● Assignment: Using the listing below, set down exactly the lines starting at the line that contains "Select the light-blue" and ending at the line that contains "You are a computer-use agent. Viewport: 1582px", both included, and no others.

● Provided entries:
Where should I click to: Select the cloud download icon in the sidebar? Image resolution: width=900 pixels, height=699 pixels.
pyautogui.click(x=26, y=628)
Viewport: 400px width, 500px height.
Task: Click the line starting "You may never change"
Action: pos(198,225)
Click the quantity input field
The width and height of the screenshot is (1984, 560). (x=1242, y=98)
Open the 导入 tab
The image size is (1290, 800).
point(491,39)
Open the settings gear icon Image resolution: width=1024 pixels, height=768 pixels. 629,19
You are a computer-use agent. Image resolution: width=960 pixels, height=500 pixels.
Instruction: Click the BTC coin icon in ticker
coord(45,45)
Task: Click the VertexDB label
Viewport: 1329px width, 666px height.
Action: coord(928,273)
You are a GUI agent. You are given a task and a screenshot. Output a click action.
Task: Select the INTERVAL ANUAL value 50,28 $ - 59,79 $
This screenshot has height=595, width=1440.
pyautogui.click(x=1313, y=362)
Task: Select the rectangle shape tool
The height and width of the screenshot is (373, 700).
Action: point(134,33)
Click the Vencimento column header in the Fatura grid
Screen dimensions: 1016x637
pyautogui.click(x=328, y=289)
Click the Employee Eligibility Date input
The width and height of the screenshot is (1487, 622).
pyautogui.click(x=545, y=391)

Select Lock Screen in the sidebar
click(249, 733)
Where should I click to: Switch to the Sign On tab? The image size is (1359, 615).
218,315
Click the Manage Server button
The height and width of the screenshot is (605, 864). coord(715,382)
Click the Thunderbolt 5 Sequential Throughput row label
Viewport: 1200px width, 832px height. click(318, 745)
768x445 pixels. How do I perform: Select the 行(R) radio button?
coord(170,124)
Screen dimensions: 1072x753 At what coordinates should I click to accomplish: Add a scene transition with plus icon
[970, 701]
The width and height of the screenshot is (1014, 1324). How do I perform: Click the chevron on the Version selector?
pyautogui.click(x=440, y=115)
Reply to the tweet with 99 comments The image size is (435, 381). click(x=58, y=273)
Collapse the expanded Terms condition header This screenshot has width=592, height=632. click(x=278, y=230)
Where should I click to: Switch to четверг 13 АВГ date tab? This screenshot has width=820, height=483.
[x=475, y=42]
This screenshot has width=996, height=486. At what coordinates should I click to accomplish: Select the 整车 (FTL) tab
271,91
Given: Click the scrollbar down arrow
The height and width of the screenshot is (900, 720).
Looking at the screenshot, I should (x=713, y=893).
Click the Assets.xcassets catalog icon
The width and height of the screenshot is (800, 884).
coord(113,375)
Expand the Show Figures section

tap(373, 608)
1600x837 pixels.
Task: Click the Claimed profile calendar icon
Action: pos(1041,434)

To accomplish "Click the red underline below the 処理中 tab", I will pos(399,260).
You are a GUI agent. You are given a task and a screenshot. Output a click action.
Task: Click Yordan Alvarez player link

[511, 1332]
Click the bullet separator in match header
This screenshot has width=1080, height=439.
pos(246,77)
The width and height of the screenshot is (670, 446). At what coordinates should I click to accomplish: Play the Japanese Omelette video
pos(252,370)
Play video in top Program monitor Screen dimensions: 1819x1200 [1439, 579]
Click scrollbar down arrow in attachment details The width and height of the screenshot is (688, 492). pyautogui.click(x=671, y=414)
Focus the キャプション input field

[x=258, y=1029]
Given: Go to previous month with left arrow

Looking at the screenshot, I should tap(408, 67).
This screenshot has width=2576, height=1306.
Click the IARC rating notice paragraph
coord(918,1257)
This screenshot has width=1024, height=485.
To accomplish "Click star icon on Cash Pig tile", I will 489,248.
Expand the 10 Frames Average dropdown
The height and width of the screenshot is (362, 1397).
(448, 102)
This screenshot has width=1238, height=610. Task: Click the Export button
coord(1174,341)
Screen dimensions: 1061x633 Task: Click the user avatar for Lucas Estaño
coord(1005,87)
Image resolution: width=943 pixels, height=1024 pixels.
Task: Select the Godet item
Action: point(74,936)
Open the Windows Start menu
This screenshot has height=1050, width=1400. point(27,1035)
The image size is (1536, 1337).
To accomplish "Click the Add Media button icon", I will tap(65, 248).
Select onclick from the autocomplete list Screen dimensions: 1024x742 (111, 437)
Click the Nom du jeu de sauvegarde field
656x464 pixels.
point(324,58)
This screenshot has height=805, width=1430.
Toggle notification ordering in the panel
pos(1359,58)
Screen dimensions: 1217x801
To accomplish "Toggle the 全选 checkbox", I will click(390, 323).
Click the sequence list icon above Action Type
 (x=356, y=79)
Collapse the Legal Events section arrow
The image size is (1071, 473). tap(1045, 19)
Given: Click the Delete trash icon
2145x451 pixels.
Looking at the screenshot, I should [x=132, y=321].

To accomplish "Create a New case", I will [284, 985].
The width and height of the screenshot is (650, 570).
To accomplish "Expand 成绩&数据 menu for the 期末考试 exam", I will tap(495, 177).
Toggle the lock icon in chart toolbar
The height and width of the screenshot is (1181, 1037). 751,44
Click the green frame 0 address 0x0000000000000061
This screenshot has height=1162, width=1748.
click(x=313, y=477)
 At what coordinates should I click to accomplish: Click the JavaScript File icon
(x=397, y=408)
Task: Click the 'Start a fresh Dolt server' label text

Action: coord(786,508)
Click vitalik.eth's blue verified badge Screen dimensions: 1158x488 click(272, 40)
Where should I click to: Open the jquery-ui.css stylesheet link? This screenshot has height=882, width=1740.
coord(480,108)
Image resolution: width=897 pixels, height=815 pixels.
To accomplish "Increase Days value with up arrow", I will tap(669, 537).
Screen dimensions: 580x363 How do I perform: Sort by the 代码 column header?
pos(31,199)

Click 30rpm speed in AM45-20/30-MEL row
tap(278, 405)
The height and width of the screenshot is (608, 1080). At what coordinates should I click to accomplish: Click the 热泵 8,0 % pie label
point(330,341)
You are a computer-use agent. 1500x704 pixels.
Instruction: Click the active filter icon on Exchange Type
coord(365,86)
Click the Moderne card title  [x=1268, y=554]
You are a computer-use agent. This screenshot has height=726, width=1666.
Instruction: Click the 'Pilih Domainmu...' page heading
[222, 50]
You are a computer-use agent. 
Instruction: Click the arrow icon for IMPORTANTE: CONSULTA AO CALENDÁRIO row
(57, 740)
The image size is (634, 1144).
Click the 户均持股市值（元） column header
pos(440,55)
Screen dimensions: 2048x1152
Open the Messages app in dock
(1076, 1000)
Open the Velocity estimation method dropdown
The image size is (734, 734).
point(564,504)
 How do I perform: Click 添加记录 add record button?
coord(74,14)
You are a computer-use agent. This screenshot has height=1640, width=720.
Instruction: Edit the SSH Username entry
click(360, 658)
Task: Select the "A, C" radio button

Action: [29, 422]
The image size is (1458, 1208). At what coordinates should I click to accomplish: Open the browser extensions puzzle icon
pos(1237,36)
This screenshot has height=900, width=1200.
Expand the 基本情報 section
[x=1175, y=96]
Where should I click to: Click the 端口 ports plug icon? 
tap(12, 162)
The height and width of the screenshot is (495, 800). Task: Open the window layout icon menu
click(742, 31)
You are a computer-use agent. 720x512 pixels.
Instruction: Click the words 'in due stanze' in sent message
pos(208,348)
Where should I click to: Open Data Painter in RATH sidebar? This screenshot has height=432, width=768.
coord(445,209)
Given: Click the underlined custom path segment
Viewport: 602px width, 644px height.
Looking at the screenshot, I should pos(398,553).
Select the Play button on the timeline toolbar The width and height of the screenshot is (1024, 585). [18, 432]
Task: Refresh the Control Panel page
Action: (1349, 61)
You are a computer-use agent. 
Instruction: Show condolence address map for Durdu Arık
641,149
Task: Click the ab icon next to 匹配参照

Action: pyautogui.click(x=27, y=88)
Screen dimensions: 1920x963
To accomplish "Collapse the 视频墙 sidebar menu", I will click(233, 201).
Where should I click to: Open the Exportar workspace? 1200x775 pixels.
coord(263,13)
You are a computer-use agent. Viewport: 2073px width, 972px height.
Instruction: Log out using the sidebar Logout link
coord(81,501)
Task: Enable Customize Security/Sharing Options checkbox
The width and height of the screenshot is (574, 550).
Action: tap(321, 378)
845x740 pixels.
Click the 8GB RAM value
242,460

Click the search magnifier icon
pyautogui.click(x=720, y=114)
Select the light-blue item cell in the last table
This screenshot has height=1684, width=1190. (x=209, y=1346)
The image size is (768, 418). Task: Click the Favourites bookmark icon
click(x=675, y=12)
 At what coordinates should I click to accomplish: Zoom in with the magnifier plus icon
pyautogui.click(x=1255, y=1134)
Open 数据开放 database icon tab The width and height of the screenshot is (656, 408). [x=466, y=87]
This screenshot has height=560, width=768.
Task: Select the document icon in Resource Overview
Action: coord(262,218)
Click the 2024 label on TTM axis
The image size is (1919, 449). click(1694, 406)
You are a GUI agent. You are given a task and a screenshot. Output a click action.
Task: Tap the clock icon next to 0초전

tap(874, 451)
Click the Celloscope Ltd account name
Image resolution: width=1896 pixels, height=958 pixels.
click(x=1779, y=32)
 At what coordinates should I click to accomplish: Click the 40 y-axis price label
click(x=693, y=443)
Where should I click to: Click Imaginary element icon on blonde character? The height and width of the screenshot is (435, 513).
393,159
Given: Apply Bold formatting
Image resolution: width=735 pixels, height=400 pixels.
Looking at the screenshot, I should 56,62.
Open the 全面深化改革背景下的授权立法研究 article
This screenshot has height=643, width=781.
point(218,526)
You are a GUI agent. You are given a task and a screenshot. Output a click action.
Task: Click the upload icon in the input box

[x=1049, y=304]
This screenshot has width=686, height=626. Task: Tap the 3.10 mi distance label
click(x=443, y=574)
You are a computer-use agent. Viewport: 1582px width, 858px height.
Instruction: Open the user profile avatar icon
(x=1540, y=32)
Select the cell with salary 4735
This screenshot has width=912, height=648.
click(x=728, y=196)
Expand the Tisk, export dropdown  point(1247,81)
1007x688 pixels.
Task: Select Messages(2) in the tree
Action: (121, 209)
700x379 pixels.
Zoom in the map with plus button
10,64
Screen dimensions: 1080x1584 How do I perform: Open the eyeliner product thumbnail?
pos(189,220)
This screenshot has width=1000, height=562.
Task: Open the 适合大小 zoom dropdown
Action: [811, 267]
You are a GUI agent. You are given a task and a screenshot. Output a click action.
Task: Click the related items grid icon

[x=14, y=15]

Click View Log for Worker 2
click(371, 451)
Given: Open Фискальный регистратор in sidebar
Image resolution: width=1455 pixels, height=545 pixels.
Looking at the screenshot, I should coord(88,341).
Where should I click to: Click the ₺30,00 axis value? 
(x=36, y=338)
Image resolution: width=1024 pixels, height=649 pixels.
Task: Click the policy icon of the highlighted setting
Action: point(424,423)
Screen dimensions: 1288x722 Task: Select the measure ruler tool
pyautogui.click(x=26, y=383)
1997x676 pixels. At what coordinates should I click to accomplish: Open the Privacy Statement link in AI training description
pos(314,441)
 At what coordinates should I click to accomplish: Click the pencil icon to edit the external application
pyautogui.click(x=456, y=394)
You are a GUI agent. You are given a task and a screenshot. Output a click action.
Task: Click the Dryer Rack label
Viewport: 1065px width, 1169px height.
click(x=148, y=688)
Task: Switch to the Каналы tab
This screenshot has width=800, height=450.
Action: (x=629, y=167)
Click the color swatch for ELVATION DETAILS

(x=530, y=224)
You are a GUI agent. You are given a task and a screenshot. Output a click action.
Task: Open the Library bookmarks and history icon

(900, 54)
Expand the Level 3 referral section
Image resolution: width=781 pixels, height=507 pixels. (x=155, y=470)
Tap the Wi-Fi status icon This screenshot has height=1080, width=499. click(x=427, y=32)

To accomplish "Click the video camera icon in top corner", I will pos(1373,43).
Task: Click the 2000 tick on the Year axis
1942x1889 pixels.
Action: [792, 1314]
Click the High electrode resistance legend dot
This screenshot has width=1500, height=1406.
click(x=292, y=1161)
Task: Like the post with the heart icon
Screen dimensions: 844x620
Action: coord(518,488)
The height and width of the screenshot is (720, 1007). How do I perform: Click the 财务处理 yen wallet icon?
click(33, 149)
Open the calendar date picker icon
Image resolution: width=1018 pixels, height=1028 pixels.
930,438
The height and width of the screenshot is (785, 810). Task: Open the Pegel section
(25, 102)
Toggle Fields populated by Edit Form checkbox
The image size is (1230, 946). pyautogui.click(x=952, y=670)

● Response to this task:
Select the light-blue item cell in the last table
This screenshot has height=1684, width=1190. (x=209, y=1346)
The image size is (768, 418). Task: Click the Favourites bookmark icon
click(x=675, y=12)
 At what coordinates should I click to accomplish: Zoom in with the magnifier plus icon
pyautogui.click(x=1255, y=1134)
Open 数据开放 database icon tab The width and height of the screenshot is (656, 408). [x=466, y=87]
This screenshot has height=560, width=768.
Task: Select the document icon in Resource Overview
Action: coord(262,218)
Click the 2024 label on TTM axis
The image size is (1919, 449). click(1694, 406)
You are a GUI agent. You are given a task and a screenshot. Output a click action.
Task: Tap the clock icon next to 0초전

tap(874, 451)
Click the Celloscope Ltd account name
Image resolution: width=1896 pixels, height=958 pixels.
click(x=1779, y=32)
 At what coordinates should I click to accomplish: Click the 40 y-axis price label
click(x=693, y=443)
Where should I click to: Click Imaginary element icon on blonde character? The height and width of the screenshot is (435, 513).
393,159
Given: Apply Bold formatting
Image resolution: width=735 pixels, height=400 pixels.
Looking at the screenshot, I should 56,62.
Open the 全面深化改革背景下的授权立法研究 article
This screenshot has height=643, width=781.
point(218,526)
You are a GUI agent. You are given a task and a screenshot. Output a click action.
Task: Click the upload icon in the input box

[x=1049, y=304]
This screenshot has width=686, height=626. Task: Tap the 3.10 mi distance label
click(x=443, y=574)
You are a computer-use agent. Viewport: 1582px width, 858px height.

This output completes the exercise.